Now you're getting an even greater bifurcation existing in college sports where it's not just about power versus non power, but it's about who did what horse did you bet on 10 years ago, 15 years ago in terms of your media partners and your overall revenue structure. That's why I think this proposal might be the best maybe for those second, third conferences, the Big 12 in the Big East, because the Big 10, as we know, will have no shortage of revenue.
They'll always want more, but they'll have no shortage relatively SEC and the rest of the conferences. But when the Big 12 is positioning itself for. 3rd place, if you will, in the Big East. Where does that factor in? In the basketball landscape? Where does an extra, you know, I don't know, 5 or 10 million go for those conferences in the schools.
That might mean more for the Big 12 and Big East than this new bloated Big 10. Especially going back to Bret, your remark, the love of basketball and looking for new opportunities there. If that's you know Big 12 versus ACC and the people know has this tie in and the ACC does not and they still have the infighting with Clemson and Florida State and North Carolina. That might go a long way around the edges, especially as far as the messaging and how aggressive
the Big 12 has been. I do think that's certainly an angle to watch. Yeah. And I'll I'll end on this. Maybe this is the actual strategic alliance that the Big 10, Big 12, Big East, not the Big 10, ACC, PAC 12, one that got floated 2 years ago and then immediately got destroyed. So, Andy, some fascinating stuff is always here. And any final thoughts from you,
I guess, before we wrap up? I would say unlike the actual alliance from 2 summers ago, there would be an actual contract, presumably not just a bunch of grown men making eye contact and shaking hands. Presumably you'd think there would be an actual, you know, pen to paper agreement to keep these people in line, unlike Jim Phillips, George Cliff Cough and Kevin Warren. Yep, that's.
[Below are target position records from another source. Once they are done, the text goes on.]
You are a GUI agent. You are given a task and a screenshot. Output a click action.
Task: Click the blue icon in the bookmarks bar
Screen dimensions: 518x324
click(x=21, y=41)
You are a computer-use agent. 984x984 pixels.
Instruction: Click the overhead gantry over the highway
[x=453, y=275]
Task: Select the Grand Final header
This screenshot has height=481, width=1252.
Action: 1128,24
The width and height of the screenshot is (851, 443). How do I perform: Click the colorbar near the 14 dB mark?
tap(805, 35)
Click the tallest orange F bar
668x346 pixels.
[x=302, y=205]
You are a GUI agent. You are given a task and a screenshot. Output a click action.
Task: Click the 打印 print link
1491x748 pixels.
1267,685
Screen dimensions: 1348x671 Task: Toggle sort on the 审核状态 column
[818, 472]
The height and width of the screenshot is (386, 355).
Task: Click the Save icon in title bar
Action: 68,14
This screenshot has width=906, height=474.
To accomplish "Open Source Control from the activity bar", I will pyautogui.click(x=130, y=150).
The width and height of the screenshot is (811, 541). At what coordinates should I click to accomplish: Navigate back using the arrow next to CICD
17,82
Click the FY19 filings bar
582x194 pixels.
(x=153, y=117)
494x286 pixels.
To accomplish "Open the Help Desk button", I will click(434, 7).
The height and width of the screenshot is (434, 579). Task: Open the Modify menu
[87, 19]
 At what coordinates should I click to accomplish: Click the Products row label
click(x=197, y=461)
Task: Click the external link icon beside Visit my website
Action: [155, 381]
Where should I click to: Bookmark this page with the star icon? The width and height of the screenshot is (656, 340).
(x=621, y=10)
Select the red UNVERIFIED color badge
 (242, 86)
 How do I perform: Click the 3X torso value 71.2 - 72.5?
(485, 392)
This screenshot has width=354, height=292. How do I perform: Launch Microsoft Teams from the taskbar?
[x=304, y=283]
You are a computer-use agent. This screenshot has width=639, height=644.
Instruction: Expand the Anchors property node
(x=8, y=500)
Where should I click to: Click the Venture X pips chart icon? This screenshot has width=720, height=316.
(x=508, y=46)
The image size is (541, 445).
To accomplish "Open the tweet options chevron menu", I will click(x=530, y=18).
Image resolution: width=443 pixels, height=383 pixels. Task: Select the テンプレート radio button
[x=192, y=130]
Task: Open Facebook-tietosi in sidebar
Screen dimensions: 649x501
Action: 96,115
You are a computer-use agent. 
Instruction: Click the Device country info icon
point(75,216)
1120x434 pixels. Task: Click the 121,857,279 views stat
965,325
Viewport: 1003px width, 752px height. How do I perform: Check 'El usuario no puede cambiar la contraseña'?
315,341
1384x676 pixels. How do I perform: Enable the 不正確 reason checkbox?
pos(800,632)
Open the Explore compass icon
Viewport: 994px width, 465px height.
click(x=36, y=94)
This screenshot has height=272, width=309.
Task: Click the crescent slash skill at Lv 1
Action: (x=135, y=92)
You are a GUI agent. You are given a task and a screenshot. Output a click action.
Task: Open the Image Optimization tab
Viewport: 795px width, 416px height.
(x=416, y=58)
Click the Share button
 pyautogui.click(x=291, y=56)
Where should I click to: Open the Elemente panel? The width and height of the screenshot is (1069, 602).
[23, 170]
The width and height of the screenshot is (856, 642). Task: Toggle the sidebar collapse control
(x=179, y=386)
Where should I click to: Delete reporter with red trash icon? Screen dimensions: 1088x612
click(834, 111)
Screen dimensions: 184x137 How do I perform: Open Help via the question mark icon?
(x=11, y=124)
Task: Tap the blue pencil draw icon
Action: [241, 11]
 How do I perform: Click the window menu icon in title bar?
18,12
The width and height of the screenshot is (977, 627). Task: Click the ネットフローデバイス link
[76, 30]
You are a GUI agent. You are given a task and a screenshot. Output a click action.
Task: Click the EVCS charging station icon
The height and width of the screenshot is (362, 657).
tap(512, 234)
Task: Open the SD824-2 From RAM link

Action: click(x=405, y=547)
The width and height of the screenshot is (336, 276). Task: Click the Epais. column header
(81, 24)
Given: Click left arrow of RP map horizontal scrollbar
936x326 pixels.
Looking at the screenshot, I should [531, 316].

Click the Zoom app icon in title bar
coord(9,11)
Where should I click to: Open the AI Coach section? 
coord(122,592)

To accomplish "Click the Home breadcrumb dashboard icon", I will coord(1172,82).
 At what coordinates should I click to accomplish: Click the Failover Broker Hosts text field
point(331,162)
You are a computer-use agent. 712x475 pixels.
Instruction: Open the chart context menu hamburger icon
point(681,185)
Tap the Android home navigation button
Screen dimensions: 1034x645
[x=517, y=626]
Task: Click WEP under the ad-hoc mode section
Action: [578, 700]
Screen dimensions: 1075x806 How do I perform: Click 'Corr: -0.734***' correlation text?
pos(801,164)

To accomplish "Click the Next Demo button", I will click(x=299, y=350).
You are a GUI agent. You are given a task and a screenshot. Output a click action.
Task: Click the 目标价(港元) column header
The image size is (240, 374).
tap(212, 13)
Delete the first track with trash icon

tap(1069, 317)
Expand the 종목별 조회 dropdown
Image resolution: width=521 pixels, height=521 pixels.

I think you're probably right because I'm guessing this is being drawn up at the network level, not necessarily at the conference level. So you can be sure that they'll be some actual ink on paper with this. Anyway, as always, great to have our friend Andy Whittree joining us. We'll hopefully have him on more throughout the course of the fall.
Because Andy, I got a sense that college sports business not going anywhere for a while, probably going to have some stories coming out of this on a regular basis. So. So thank you for joining us and thanks all you folks for listening in. Thanks to our partners at the Back Home Network. Thanks to our presenting sponsor, Home Field Apparel. We'll be back later on this week. We got a big I U Louisville football preview, keep an eye out for that. Until then.
I'm Galen Clavio for Crimson Cast. We'll catch you folks on the flip side. Bring back the Bison. So long, everybody.